_PAGE_.
------
# Analysis Using R studio

Description of Data : These data come from a real-life experiment to see whether people would be more interested in donating to a teacher if the teacher shared their same name. Researchers sent potential donors an e-mail from either a teacher who shared the same name as the donor, or from a teacher who had a different name. The researchers then measured whether donors opened the e-mail, clicked on the link in the e-mail, donated, and the amount that they donated.

#### Clarifying Questions (From Student Questions) :

Below is a list of the variables included in this dataset:

• condition (levels = : the variable that describes the condition that donors were in. Donors were randomly assigned to one of two conditions. In the namematch condition, donors were randomly paired with a teacher project led by a teacher whose surname matched the donor. In the nomatch condition, donors were randomly paired with a teacher who did not share their name.
• openedcount : whether the person opened the e-mail (0 = No, 1 = Yes)
• clickedcount : whether the person clicked on a link in the e-mail (0 = No, 1 = Yes)
------
_REQUIREMENT A_. In the description of the donation experiment data, what did the researchers measure after sending the e-mails?
------
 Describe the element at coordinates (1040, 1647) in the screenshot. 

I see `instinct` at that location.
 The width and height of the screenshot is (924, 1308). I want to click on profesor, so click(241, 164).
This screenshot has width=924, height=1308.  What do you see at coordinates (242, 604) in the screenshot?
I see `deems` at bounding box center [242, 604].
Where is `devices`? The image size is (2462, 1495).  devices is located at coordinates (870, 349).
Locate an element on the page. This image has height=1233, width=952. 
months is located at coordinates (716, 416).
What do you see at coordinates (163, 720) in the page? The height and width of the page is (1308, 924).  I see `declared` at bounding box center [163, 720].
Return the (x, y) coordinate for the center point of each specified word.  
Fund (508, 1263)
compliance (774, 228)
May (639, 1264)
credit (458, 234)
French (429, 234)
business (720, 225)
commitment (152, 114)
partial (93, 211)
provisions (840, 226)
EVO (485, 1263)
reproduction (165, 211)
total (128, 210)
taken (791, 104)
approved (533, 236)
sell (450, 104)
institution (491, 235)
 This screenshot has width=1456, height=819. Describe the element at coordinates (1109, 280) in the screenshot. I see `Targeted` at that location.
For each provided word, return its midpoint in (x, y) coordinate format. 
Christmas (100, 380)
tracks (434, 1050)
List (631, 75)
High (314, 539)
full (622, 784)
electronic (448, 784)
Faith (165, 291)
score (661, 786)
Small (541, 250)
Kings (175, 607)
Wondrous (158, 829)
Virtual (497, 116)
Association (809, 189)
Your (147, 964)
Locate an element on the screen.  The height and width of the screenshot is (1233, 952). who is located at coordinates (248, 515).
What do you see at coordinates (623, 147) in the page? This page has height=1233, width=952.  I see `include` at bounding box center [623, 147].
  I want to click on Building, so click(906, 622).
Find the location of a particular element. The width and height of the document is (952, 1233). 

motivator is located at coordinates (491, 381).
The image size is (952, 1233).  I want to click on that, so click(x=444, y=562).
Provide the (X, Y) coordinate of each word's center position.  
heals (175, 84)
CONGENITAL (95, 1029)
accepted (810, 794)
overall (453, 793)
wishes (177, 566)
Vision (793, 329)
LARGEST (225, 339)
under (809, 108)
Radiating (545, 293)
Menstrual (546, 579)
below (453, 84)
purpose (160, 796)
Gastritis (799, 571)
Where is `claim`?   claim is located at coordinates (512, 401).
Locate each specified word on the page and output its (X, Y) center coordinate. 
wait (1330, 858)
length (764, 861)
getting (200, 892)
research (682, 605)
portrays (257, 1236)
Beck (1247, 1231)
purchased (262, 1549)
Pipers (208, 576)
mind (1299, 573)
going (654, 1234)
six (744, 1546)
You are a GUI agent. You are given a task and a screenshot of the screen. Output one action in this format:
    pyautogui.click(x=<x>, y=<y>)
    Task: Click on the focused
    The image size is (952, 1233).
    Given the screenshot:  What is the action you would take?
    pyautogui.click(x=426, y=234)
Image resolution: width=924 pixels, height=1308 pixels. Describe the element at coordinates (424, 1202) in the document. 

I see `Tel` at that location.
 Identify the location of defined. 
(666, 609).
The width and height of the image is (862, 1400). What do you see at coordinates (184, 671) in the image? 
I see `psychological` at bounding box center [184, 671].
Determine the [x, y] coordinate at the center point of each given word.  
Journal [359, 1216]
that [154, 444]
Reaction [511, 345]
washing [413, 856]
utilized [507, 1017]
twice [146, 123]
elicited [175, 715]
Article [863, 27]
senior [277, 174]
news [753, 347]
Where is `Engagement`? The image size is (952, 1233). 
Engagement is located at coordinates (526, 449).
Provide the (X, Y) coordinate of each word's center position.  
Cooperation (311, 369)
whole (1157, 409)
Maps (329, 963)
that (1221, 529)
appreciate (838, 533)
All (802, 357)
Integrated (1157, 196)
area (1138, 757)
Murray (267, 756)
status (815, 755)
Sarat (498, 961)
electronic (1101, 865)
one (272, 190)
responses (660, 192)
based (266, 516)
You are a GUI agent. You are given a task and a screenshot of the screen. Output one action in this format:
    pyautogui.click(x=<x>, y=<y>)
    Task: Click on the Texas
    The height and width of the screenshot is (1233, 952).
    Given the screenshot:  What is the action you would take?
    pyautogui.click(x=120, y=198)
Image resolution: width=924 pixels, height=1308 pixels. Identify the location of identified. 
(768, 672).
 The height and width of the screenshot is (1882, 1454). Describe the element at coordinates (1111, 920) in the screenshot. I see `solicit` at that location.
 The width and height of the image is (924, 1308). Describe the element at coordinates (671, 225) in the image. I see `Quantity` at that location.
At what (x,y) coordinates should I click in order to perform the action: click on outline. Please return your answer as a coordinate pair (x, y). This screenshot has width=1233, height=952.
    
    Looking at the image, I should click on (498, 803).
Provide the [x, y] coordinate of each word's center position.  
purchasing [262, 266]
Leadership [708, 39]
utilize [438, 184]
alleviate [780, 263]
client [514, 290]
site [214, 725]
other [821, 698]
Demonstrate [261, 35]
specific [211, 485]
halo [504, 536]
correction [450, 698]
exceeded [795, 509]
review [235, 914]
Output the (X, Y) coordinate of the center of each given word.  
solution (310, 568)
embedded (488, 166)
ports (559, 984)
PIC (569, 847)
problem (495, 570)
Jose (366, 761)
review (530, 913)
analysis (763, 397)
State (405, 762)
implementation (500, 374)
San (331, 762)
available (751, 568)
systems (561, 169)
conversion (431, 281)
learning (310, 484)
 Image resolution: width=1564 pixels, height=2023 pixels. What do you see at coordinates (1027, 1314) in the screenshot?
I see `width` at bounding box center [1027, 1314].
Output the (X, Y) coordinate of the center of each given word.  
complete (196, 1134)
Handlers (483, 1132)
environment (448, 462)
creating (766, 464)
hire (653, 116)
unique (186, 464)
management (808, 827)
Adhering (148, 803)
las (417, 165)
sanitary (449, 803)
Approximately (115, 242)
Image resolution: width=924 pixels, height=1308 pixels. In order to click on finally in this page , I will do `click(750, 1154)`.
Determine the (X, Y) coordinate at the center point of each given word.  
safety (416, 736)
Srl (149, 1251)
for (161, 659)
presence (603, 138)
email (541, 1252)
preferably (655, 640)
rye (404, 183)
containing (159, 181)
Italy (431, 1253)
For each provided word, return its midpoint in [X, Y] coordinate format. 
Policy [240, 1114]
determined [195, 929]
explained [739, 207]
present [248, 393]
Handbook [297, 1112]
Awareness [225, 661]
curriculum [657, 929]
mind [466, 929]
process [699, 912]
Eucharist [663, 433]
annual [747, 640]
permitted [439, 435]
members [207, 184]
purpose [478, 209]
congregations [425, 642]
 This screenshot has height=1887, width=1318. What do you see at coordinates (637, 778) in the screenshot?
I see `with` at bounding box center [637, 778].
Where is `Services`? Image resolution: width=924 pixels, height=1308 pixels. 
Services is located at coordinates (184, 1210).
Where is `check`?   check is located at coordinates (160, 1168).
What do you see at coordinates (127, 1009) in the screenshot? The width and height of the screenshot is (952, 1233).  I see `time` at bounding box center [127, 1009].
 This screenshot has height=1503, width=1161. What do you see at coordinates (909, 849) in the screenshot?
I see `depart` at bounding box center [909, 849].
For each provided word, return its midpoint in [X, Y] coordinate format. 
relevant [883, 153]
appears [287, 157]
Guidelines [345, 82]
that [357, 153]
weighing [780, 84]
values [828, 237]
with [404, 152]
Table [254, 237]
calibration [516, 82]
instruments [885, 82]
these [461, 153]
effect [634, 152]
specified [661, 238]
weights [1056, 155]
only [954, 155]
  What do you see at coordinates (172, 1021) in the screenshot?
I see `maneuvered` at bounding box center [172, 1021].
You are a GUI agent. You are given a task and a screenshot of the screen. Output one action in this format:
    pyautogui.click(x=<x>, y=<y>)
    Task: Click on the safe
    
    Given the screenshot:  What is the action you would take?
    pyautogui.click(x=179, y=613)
------
_REQUIREMENT B_. Print the records from the line containing "specified [661, 238]" through the final line of the records, including both of those lines.

_RESPONSE A_. They measured whether donors opened the e-mail, clicked on the link in it, donated, and how much they donated.

_RESPONSE B_.
specified [661, 238]
weights [1056, 155]
only [954, 155]
  What do you see at coordinates (172, 1021) in the screenshot?
I see `maneuvered` at bounding box center [172, 1021].
You are a GUI agent. You are given a task and a screenshot of the screen. Output one action in this format:
    pyautogui.click(x=<x>, y=<y>)
    Task: Click on the safe
    
    Given the screenshot:  What is the action you would take?
    pyautogui.click(x=179, y=613)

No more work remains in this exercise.